Task directions: Give the data again exactly, stopping after the "The height and width of the screenshot is (443, 719)." line.

Data in this exercise:
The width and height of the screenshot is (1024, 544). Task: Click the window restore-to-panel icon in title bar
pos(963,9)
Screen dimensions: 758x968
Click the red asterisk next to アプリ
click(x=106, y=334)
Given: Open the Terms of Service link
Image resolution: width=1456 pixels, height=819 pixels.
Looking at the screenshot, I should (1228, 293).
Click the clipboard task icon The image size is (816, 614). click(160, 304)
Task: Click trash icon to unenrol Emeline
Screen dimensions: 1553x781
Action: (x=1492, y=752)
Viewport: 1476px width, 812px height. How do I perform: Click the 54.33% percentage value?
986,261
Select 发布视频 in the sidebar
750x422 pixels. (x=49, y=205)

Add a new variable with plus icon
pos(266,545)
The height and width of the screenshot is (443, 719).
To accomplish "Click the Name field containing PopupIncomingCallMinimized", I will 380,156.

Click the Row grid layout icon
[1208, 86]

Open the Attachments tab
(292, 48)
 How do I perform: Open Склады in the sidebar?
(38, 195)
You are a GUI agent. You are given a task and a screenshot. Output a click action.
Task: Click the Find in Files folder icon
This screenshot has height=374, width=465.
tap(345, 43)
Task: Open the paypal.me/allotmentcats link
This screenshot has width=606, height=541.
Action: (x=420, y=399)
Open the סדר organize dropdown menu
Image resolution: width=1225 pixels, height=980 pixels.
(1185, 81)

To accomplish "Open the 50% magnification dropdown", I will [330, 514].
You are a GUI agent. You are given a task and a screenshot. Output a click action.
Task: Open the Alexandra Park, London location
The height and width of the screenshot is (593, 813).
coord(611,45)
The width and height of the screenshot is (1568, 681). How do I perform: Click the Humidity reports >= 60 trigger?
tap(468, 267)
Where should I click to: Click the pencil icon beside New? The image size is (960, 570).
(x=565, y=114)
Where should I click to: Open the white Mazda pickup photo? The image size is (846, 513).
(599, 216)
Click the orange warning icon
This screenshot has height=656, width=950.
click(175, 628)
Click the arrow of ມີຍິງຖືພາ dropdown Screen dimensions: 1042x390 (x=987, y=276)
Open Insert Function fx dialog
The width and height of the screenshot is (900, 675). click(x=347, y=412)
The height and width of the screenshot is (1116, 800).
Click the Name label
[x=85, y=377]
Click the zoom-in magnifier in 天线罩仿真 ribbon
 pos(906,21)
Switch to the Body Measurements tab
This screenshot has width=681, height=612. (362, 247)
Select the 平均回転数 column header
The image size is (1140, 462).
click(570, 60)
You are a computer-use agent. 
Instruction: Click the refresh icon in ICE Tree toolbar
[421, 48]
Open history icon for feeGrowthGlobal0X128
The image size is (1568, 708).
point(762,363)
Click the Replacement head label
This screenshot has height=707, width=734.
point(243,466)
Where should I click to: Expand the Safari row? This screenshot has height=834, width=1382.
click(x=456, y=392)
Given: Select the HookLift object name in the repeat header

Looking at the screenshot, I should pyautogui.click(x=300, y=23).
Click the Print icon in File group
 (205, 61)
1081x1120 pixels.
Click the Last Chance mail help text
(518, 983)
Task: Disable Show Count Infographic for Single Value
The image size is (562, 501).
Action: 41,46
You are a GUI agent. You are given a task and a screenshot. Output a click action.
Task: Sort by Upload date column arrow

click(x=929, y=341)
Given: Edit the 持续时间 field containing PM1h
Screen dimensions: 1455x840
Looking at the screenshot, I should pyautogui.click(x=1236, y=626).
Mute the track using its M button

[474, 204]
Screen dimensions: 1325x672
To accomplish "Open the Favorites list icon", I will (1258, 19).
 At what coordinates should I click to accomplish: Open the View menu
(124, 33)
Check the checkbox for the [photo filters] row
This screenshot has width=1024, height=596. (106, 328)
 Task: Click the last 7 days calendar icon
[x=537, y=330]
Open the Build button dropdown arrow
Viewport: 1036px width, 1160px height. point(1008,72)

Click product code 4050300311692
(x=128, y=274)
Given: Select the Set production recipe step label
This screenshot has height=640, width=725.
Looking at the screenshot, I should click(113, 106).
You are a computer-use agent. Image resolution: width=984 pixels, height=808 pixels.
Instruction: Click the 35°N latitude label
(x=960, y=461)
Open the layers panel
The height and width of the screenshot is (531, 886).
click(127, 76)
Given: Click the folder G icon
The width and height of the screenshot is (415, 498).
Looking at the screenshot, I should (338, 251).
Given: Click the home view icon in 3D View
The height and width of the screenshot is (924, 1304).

Output for this exercise:
The width and height of the screenshot is (1024, 544). Task: Click the window restore-to-panel icon in title bar
pos(963,9)
Screen dimensions: 758x968
Click the red asterisk next to アプリ
click(x=106, y=334)
Given: Open the Terms of Service link
Image resolution: width=1456 pixels, height=819 pixels.
Looking at the screenshot, I should (1228, 293).
Click the clipboard task icon The image size is (816, 614). click(160, 304)
Task: Click trash icon to unenrol Emeline
Screen dimensions: 1553x781
Action: (x=1492, y=752)
Viewport: 1476px width, 812px height. How do I perform: Click the 54.33% percentage value?
986,261
Select 发布视频 in the sidebar
750x422 pixels. (x=49, y=205)

Add a new variable with plus icon
pos(266,545)
The height and width of the screenshot is (443, 719).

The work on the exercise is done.